“…the memorabilia and cards had become a huge burden…. What does a family do with a thousand teddy bears?”

While washing dishes at the kitchen sink, a radio interview caught my attention.  Andres Gonzalez is a photographer and coming out with a book of photos, the result of spending five years documenting the aftermath of mass shootings in American schools.  The book is titled, American Origami, because he said among the crosses, Jewish stars, angels, and other tangible pieces of grief sent to families and survivors of mass gun violence, he “found a lot of origami cranes.”

The first place he visited was Northern Illinois University, where there was a shooting in 2008. He met with a librarian who had taken on the task of cataloging items sent to the families of the slain, and general deliveries to the campus meant for condolence. He said, “what I wasn’t really expecting to see was the massive amount of material they had collected. It just went on and on and on…I didn’t know that the memorabilia would be such a big part of the project…”

He found a similar pattern as he went to other schools and universities campuses that were still processing their trauma: Columbine, Virginia Tech, Sandy Hook, and Parkland were the schools he mentioned in the eight-minute clip.  He saw thousands of handwritten letters, some of it confessional, with people trying to connect with the bereaved through their own tragedies. But the larger portion had the sound of Hallmark language as in, “I’m sorry for your loss” or “You are in our thoughts and prayers.”  It was language that, over time, began to feel rote and somewhat generic.

When asked if there had been a conversation that stuck in his mind and became a recurring theme, he spoke of a student, a survivor of the Virginia Tech shooting. She said the memorabilia and cards had become a huge burden, the volume too much to catalogue and store.

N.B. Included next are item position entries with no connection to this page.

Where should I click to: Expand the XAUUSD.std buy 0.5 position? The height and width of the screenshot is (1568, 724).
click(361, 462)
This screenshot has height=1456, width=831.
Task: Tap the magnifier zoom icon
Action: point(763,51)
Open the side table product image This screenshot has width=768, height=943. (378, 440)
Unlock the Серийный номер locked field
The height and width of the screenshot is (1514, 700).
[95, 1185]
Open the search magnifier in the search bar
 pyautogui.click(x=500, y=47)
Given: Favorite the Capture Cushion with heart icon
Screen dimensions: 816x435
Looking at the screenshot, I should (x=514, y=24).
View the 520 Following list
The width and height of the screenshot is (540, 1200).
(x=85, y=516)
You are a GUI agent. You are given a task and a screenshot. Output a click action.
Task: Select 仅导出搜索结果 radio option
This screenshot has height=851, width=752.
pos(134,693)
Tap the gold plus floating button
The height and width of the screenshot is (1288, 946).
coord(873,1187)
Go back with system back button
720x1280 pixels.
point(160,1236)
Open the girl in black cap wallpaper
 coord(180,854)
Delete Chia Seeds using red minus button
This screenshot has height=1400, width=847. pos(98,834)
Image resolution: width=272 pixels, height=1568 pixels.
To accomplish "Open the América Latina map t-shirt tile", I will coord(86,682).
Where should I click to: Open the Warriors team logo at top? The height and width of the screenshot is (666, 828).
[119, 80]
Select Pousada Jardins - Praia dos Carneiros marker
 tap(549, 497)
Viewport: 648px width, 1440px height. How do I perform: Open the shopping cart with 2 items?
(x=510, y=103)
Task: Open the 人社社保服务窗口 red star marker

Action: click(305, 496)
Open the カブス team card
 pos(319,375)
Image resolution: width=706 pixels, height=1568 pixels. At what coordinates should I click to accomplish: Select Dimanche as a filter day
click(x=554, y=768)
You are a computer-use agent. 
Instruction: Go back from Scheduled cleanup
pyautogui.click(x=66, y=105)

What does a family do with a thousand teddy bears?  Most of it is passed on to the city or school who eventually destroy the material because there is simply not enough time or space to process it. Sandy Hook was so inundated with stuff, that at first, they tried to hold it at City Hall, but then moved it to an airplane hangar. When that was filled, “the Connecticut State Library curated a very small collection, but the majority of it was incinerated.”  Keeping up with the packages and mail became more in the service of the person giving than the people that had actually been through the violence.

As I listened, words of an Old Testament prophet came to mind, “He has told you, O mortal, what is good; and what does the Lord require of you but to do justice, and to love kindness, and to walk humbly with your God?” In its scriptural context, Micah is chastising the Hebrew people for their empty gestures. “Will the Lord be pleased with thousands of rams, with ten thousand of rivers of oil” as a sacrifice?

The answer was no.

The temple held a vast platform where hundreds of sacrifices could be offered at a time, and a thousand in a day. I suppose it was a feel-good moment when rams were offered on the altar. The blood flowed, and the smoke rose with the scent of roasted meat.  It seemed something was being done for the expiation of our sin. But it wasn’t enough. It wasn’t even desired. What is good and what does the Lord require: justice, kindness, and humility before God.

It’s time Americans put aside saying and doing what feels good, and do what is required. Become a living sacrifice, “holy and acceptable to God.” Be inconvenienced. Become burdened with an obligation to create a kinder society where violence is not the daily diet and young men are not so alienated and radicalized that they pick up a gun and fire at their peers. Tutor in public schools, coach little league, become a youth counselor at your church, strike up a conversation with the kid that walks the streets in your neighborhood.

I can’t say what you should do; only you can answer that question. But apparently what the victims don’t want is another teddy bear sent to their home by UPS.

“…do justice, and to love kindness, and to walk humbly with your God.”